==== RECORD EXCERPTS ====

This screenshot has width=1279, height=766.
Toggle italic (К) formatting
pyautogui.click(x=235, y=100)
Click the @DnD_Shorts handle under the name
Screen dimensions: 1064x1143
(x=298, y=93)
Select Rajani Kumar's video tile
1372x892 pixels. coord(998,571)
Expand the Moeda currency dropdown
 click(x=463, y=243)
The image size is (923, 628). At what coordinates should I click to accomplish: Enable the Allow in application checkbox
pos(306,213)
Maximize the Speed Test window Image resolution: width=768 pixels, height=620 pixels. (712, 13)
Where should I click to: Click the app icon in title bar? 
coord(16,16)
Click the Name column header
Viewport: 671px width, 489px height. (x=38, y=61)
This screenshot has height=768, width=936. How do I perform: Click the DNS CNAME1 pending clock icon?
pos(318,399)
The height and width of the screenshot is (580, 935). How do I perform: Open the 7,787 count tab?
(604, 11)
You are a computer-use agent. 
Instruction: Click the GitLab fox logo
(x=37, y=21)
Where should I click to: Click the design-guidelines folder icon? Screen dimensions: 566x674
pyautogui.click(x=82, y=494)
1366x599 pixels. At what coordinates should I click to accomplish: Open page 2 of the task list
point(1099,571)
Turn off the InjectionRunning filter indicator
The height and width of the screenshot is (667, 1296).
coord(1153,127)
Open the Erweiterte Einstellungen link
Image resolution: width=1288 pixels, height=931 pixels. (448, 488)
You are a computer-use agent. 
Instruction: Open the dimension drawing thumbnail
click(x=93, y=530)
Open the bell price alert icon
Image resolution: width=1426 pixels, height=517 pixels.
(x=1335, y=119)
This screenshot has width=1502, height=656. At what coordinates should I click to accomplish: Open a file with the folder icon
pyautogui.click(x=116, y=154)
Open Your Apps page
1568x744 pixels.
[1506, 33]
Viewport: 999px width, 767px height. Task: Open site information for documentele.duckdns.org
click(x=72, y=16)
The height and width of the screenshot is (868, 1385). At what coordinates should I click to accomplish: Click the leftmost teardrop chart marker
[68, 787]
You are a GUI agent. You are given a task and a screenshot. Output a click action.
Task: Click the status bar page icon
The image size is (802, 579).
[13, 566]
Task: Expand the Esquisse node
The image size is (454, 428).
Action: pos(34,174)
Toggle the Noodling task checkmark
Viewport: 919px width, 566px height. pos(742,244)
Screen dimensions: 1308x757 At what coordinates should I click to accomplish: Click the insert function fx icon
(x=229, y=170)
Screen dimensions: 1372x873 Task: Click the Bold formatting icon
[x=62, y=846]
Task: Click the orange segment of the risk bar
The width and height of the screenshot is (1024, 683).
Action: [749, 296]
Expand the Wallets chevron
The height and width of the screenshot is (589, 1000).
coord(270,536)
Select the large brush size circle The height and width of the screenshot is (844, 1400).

====

Go through the records above and write each one out again exactly.

This screenshot has width=1279, height=766.
Toggle italic (К) formatting
pyautogui.click(x=235, y=100)
Click the @DnD_Shorts handle under the name
Screen dimensions: 1064x1143
(x=298, y=93)
Select Rajani Kumar's video tile
1372x892 pixels. coord(998,571)
Expand the Moeda currency dropdown
 click(x=463, y=243)
The image size is (923, 628). At what coordinates should I click to accomplish: Enable the Allow in application checkbox
pos(306,213)
Maximize the Speed Test window Image resolution: width=768 pixels, height=620 pixels. (712, 13)
Where should I click to: Click the app icon in title bar? 
coord(16,16)
Click the Name column header
Viewport: 671px width, 489px height. (x=38, y=61)
This screenshot has height=768, width=936. How do I perform: Click the DNS CNAME1 pending clock icon?
pos(318,399)
The height and width of the screenshot is (580, 935). How do I perform: Open the 7,787 count tab?
(604, 11)
You are a computer-use agent. 
Instruction: Click the GitLab fox logo
(x=37, y=21)
Where should I click to: Click the design-guidelines folder icon? Screen dimensions: 566x674
pyautogui.click(x=82, y=494)
1366x599 pixels. At what coordinates should I click to accomplish: Open page 2 of the task list
point(1099,571)
Turn off the InjectionRunning filter indicator
The height and width of the screenshot is (667, 1296).
coord(1153,127)
Open the Erweiterte Einstellungen link
Image resolution: width=1288 pixels, height=931 pixels. (448, 488)
You are a computer-use agent. 
Instruction: Open the dimension drawing thumbnail
click(x=93, y=530)
Open the bell price alert icon
Image resolution: width=1426 pixels, height=517 pixels.
(x=1335, y=119)
This screenshot has width=1502, height=656. At what coordinates should I click to accomplish: Open a file with the folder icon
pyautogui.click(x=116, y=154)
Open Your Apps page
1568x744 pixels.
[1506, 33]
Viewport: 999px width, 767px height. Task: Open site information for documentele.duckdns.org
click(x=72, y=16)
The height and width of the screenshot is (868, 1385). At what coordinates should I click to accomplish: Click the leftmost teardrop chart marker
[68, 787]
You are a GUI agent. You are given a task and a screenshot. Output a click action.
Task: Click the status bar page icon
The image size is (802, 579).
[13, 566]
Task: Expand the Esquisse node
The image size is (454, 428).
Action: pos(34,174)
Toggle the Noodling task checkmark
Viewport: 919px width, 566px height. pos(742,244)
Screen dimensions: 1308x757 At what coordinates should I click to accomplish: Click the insert function fx icon
(x=229, y=170)
Screen dimensions: 1372x873 Task: Click the Bold formatting icon
[x=62, y=846]
Task: Click the orange segment of the risk bar
The width and height of the screenshot is (1024, 683).
Action: [749, 296]
Expand the Wallets chevron
The height and width of the screenshot is (589, 1000).
coord(270,536)
Select the large brush size circle The height and width of the screenshot is (844, 1400).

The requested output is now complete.